Work to do: How many lines in the items below contain the string "Eduardo", counting case? Reply with the number only.

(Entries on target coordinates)
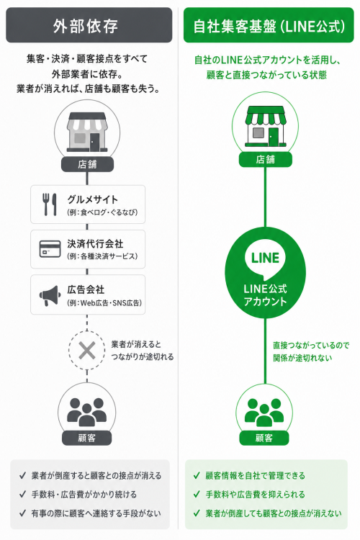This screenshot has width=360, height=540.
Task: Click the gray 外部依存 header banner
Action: [89, 25]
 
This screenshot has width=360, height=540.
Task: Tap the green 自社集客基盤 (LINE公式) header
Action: [269, 25]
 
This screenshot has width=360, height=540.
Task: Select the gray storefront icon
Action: [87, 132]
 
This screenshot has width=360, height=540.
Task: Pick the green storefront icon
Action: [265, 127]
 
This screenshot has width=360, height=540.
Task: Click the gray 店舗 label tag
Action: [87, 164]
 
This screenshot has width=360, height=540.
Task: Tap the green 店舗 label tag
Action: [265, 159]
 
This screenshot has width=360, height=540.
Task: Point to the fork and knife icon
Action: [50, 204]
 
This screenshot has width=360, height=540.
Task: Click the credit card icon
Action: [50, 249]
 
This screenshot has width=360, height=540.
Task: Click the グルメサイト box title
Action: [93, 199]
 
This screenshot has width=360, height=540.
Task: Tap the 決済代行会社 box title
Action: [95, 244]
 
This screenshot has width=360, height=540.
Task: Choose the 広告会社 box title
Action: [86, 289]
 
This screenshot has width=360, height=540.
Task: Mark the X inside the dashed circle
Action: [87, 351]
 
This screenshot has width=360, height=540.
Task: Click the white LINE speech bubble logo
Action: [265, 259]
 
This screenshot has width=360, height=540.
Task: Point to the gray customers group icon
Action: [86, 412]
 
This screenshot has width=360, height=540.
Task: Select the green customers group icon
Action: [264, 412]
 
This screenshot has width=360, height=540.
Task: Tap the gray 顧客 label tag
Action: [87, 438]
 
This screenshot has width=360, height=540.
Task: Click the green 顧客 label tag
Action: [264, 438]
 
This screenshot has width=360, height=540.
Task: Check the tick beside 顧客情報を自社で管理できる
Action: [197, 476]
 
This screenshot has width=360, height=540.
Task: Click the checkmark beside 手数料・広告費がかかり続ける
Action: [23, 495]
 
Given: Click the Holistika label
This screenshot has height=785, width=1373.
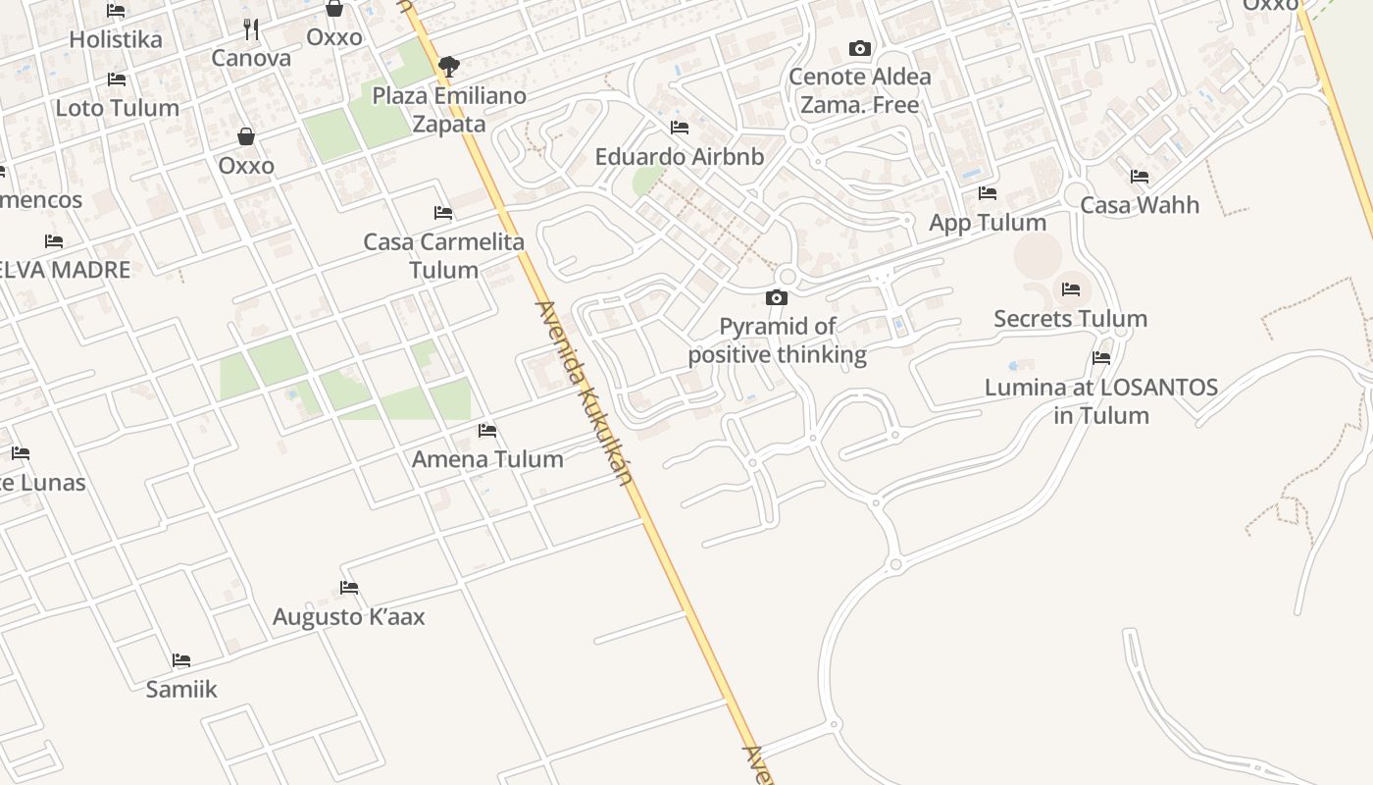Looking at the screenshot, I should click(116, 39).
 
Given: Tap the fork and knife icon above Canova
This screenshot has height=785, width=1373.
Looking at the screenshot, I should click(251, 29).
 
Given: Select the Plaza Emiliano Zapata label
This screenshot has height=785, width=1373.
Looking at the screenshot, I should click(449, 110).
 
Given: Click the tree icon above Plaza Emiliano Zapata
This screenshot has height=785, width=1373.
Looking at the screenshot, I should click(449, 67).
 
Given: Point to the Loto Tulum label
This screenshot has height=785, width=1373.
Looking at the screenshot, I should click(118, 108).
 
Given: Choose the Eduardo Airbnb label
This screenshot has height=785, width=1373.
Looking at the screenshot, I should click(680, 156).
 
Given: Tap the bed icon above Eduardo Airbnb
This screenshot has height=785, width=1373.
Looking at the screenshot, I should click(680, 128).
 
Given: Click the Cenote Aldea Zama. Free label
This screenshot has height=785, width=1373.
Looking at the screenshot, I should click(860, 90).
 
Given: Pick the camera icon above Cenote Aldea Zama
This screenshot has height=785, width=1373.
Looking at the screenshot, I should click(860, 48).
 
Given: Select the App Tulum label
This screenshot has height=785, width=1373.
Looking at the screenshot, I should click(988, 222).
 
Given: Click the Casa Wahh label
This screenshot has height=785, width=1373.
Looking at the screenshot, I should click(1140, 205).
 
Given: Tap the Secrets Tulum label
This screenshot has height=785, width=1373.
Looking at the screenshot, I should click(1070, 319).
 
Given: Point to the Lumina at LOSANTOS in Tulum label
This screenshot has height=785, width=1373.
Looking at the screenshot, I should click(1101, 401).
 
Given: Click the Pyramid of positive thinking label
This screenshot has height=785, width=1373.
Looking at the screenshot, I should click(778, 340).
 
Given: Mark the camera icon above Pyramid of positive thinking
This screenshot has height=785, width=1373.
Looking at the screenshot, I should click(777, 297).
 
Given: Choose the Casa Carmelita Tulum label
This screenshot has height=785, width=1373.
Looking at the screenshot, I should click(444, 255).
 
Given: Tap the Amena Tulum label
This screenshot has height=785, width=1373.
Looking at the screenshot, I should click(487, 458).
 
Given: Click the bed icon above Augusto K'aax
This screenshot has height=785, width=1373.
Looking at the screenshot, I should click(349, 588).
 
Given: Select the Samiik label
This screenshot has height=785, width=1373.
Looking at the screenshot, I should click(181, 689).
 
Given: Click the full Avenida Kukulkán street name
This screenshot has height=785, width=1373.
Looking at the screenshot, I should click(584, 392).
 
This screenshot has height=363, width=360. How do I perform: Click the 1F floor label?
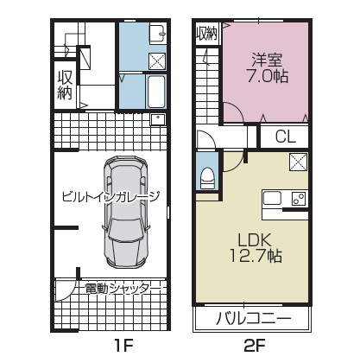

Reply to the task: 2